We have discussed this concept for over 20 years, creating significant new opportunities for clients to capture missed opportunities. There is a lot of chatter in the Search Community related to “Topic Clusters” advocating a move away from more traditional keyword-focused efforts. I agree with some of these ideas that you need to focus on the topic, especially if you are the category leader. Below are a few examples of research we have done for clients to help answer the question about how authoritative they are in the various categories related to their product portfolio.

For example, the highly competitive category of pet food.  Our research found that only manufacturers use this phrase as most people need dog or cat food.  Let us say, for example, that you have a broad portfolio of products like Purina that would be represented by 2,700 phrases. You have identified 500 words related to your dog food products and 300 for cat food and maybe another thousand for other types of pet food.  As the category leader, would you not expect to be at the top of the search results for all of these phrases?  In a consumer’s mind, the most authoritative on the topic, you would expect to be on the first page of the search engine for all or at least most of these phrases.  Are you even monitoring this?  In the analysis below, of the 2,700 words in the portfolio, Purina was only represented 170 times.  It was surprising that none of the online retailers performed much better.  The chart below shows the words in the cluster and how many times a specific domain appeared on page 1.

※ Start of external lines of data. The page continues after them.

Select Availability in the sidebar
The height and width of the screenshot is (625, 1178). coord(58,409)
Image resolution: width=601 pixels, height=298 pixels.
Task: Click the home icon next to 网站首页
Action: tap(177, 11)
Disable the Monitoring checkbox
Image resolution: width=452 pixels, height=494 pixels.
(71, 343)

Let’s take another example from an online travel booking site. For instance, in the catch-all Air Cluster, there are 2,408 keywords they are targeting, which generate over 5 million searches a month.  Unfortunately, the site only gets 1.21% of the clicks for these words, but this tiny share of clicks currently generates over $500k in monthly revenue. As we drill down, we find that the site is only represented on Google’s search results page for 275 of the 2,408 keywords.  This means that despite being a dominant player in this space, they are only present to searchers 11% of the time for the cluster of words. Those who think this is not bad are not present 89% of the time, so they cannot be considered an actual authority in this category.  The big question is what if they could fix the gap of these phrases, they were missing an opportunity.  If being there 11% of the time generates $500k in revenue, what could they generate if they doubled or tripled their exposure for this cluster?

Note in some of the more specific topic clusters, they are getting 30 to 90 percent of the rankings, impressions generating significant revenue.